Des manifestants s'étaient massés devant les portes de l'ambassade saoudienne pour protester contre l'exécution du cheikh al Nimr, virulent critique du régime saoudien.

Ils ont ensuite réussi à pénétrer dans l'enceinte et ont commencé à y allumer des feux avant d'être chassés par la police, rapporte l'agence de presse iranienne Isna.

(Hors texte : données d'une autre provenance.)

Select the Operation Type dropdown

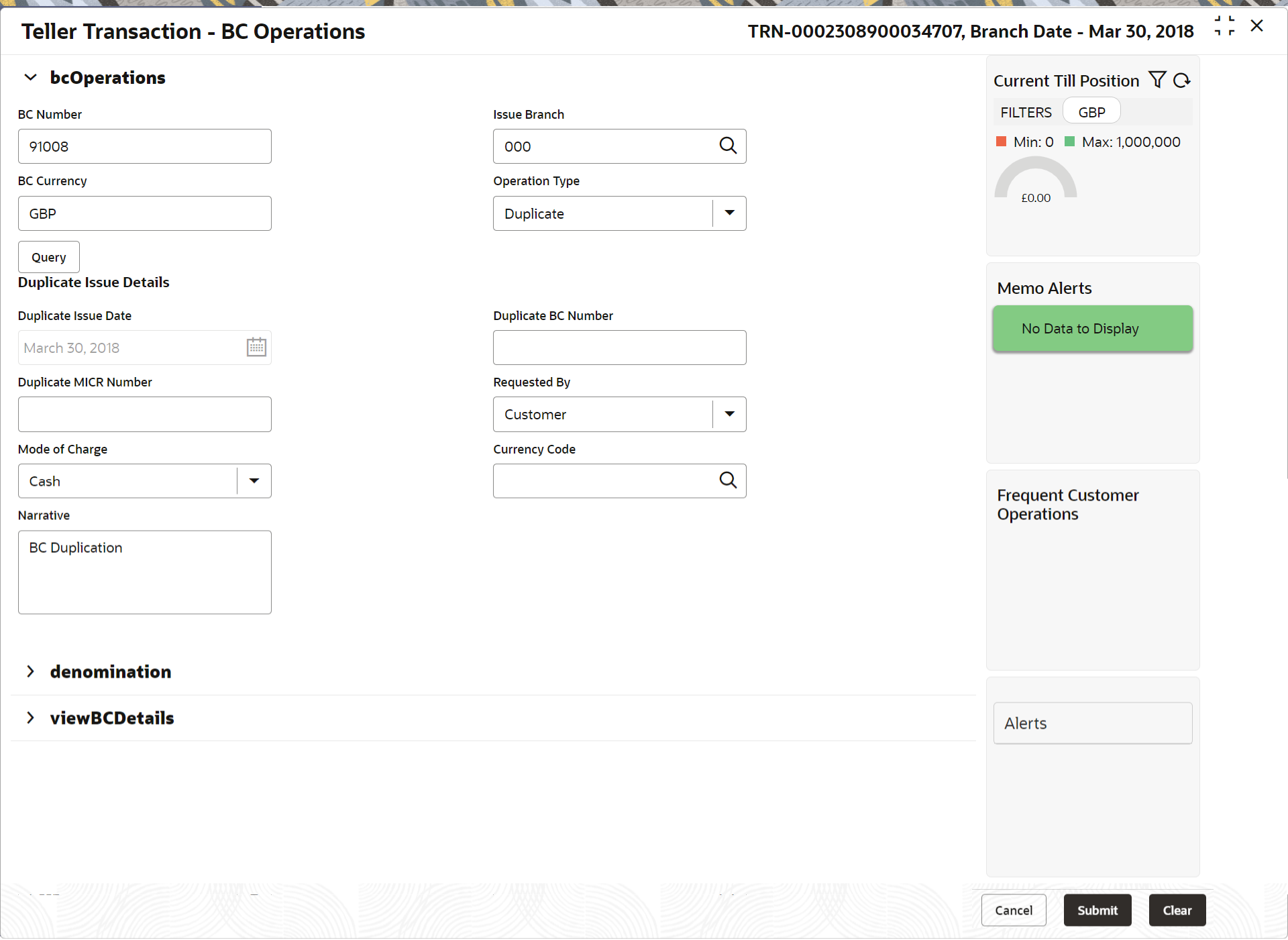click(619, 213)
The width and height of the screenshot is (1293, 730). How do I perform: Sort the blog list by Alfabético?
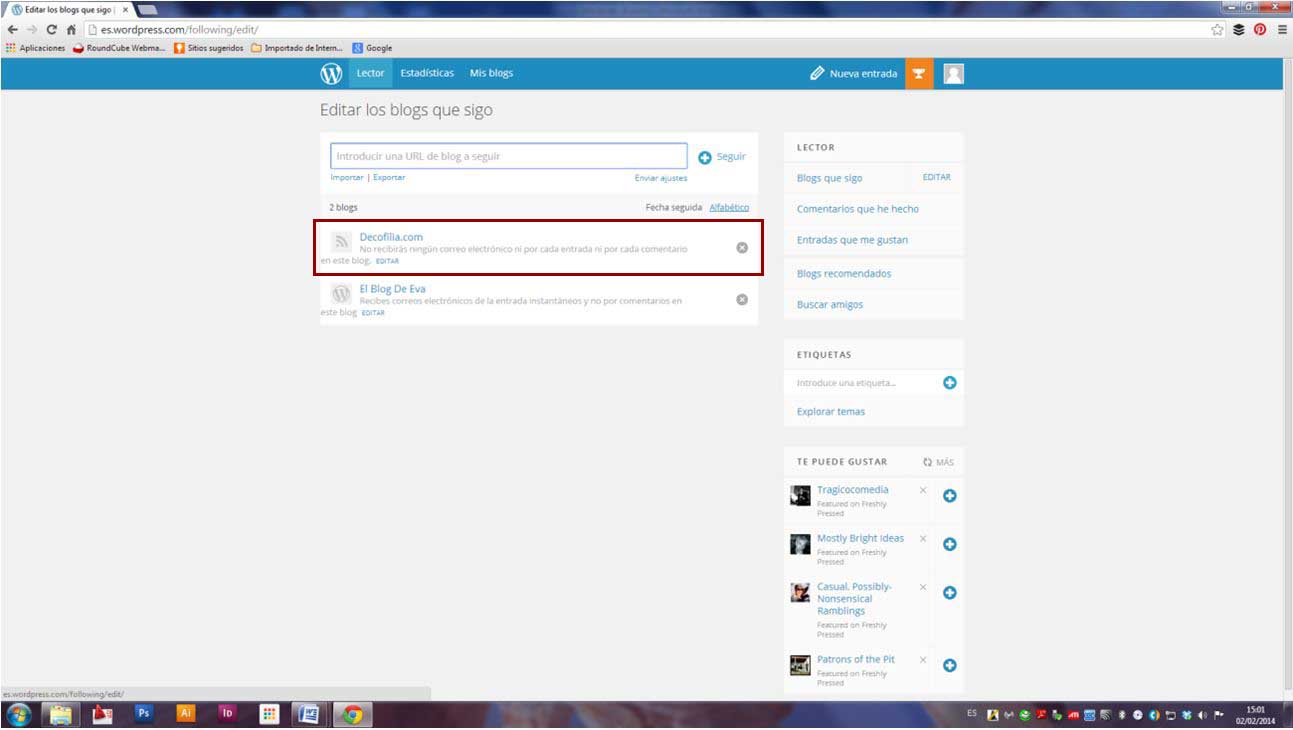pyautogui.click(x=729, y=207)
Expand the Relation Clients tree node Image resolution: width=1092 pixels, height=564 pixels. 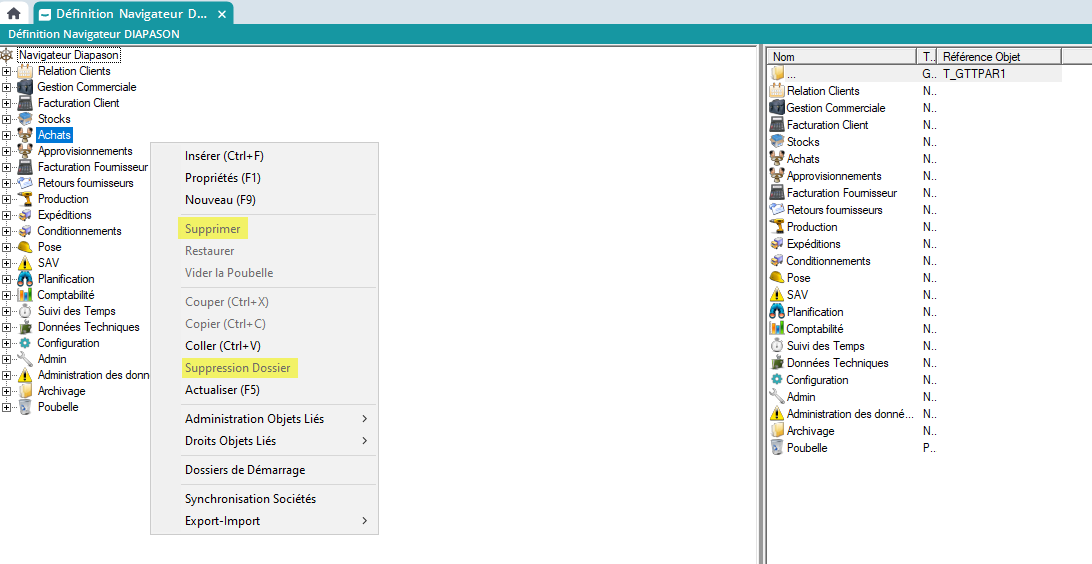click(x=7, y=71)
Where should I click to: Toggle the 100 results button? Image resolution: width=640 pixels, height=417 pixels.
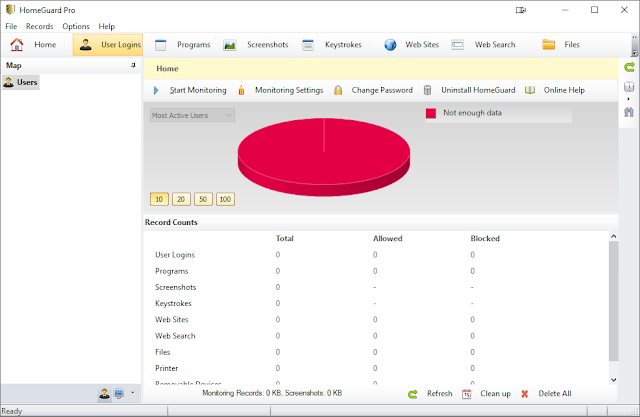pyautogui.click(x=225, y=199)
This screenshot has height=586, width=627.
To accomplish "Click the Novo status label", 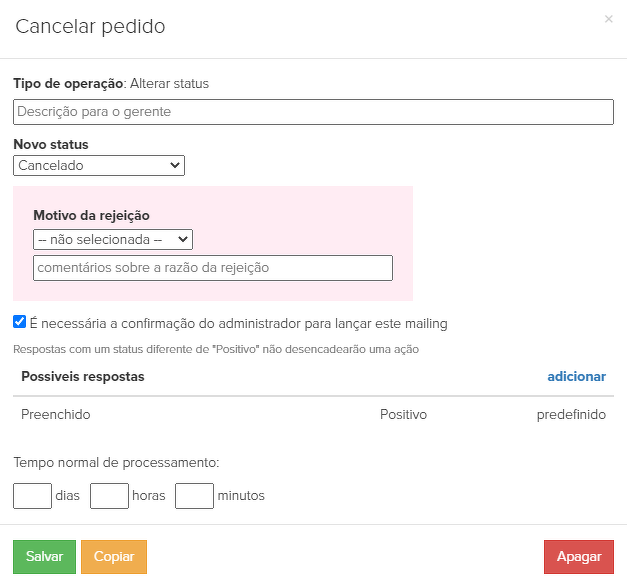I will (51, 145).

Un des clichés diffusés sur les réseaux sociaux montre une salle saccagée et des meubles brisés, sous un portrait du roi Salman d'Arabie saoudite. Peu après, le ministère iranien des Affaires étrangères a publié un communiqué appelant au calme et demandant aux manifestants de respecter les lieux diplomatiques, rapporte le site internet Entekhab. Hossein Sajedinia, chef de la police de Téhéran cité par l'agence de presse Isna, a annoncé l'arrestation d'un nombre indéterminé "d'éléments incontrôlables".

L'affaire semble avoir balayé les espoirs de constitution d'un front commun contre les djihadistes de l'Etat islamique, susceptible d'ouvrir la voie à un rapprochement entre deux puissances du Golfe, qui s'affrontent indirectement en Syrie et au Yémen.

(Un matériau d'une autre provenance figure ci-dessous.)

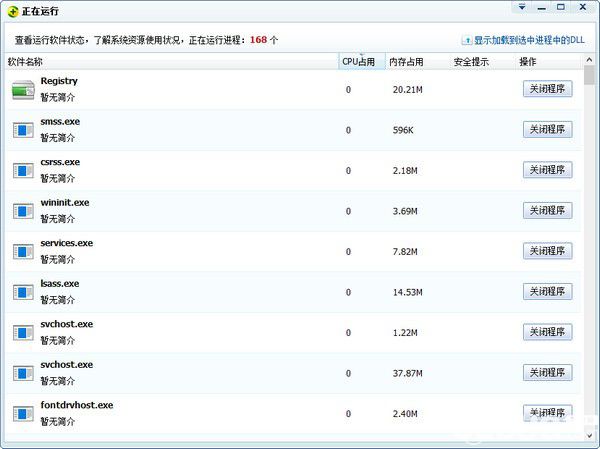Click the 安全提示 column header
The image size is (600, 449).
(x=471, y=62)
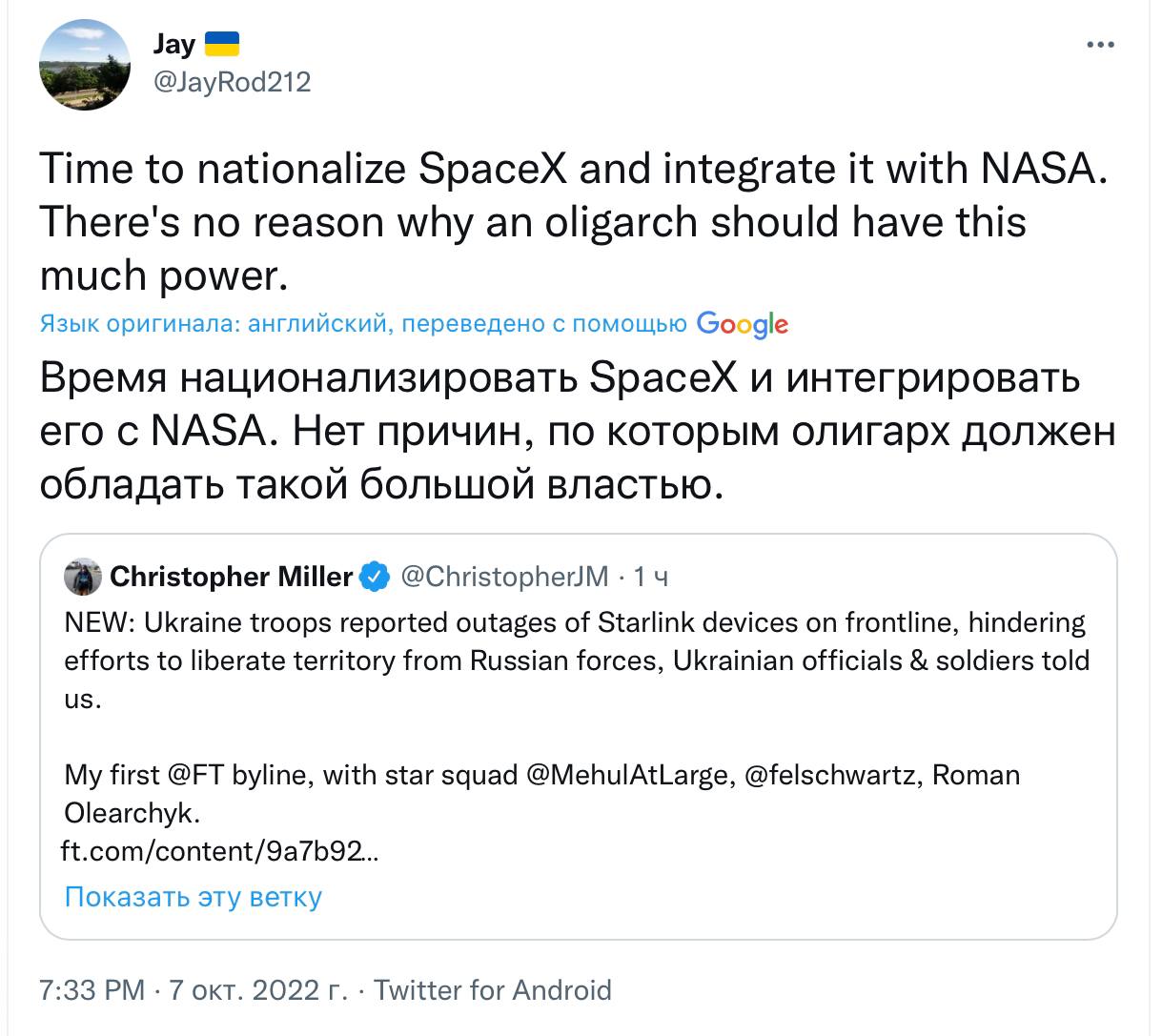The height and width of the screenshot is (1036, 1162).
Task: Click Christopher Miller's small avatar
Action: (x=82, y=577)
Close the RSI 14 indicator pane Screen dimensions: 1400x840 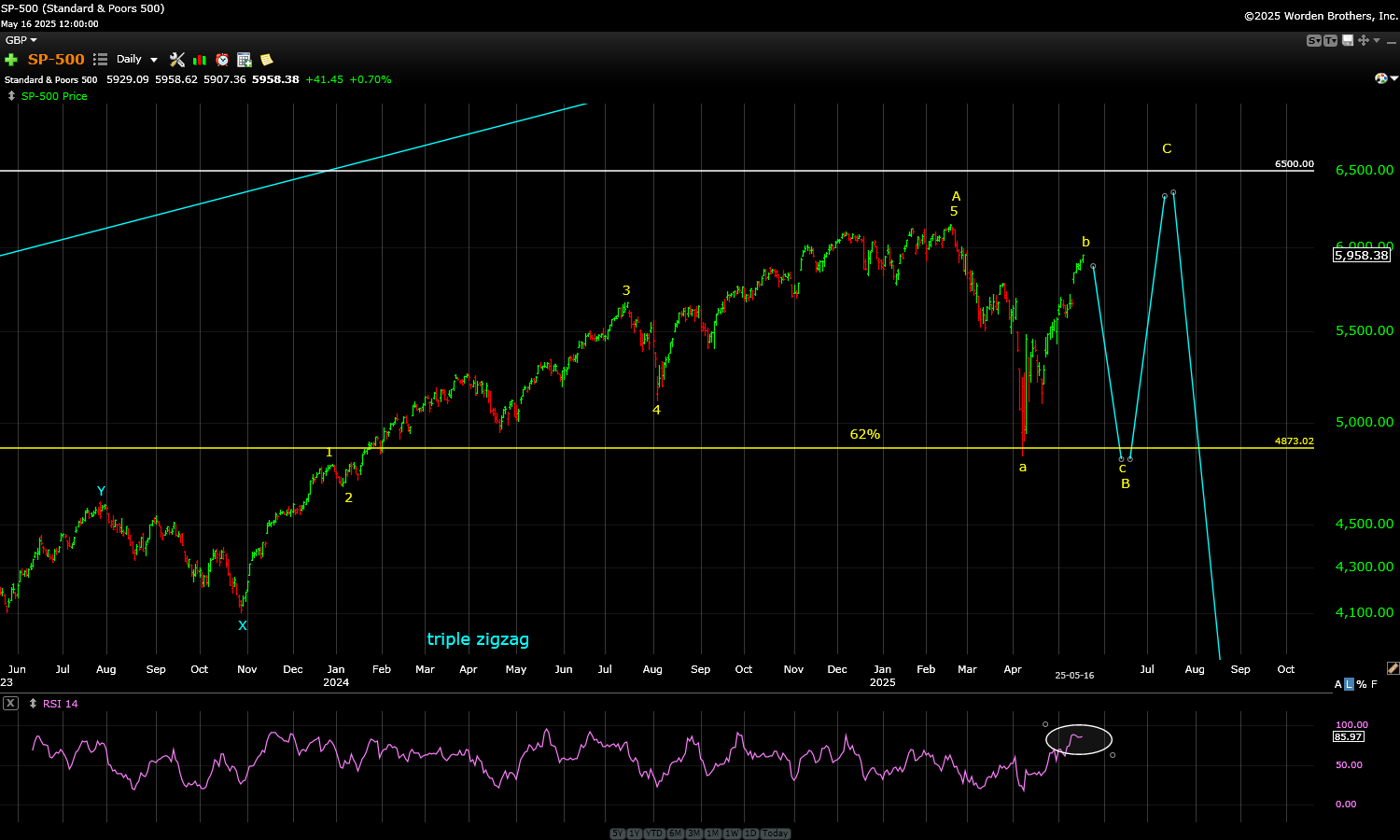point(10,703)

La quasi-totalité des 47 hommes exécutés samedi en Arabie saoudite étaient des sunnites condamnés pour des attentats commis par Al Qaïda il y a une dizaine d'années, mais c'est le sort du cheikh Al Nimr et de trois autres chiites, accusés d'avoir participé à l'agression de policiers en 2011-2013, qui a retenu l'attention.

Les autorités iraniennes condamnent

Le président iranien Hassan Rohani a jugé dimanche "totalement injustifiables" les attaques menées samedi soir contre l'ambassade de l'Arabie saoudite à Téhéran et le consulat saoudien à Machhad (nord-est).

"L'action menée par un groupe d'extrémistes hier soir à Téhéran et à Machhad (...) contre l'ambassade et le consulat de l'Arabie saoudite, qui doivent être légalement et religieusement sous la protection de la République islamique, est totalement injustifiable", a affirmé le président Rohani, selon l'agence officielle Irna.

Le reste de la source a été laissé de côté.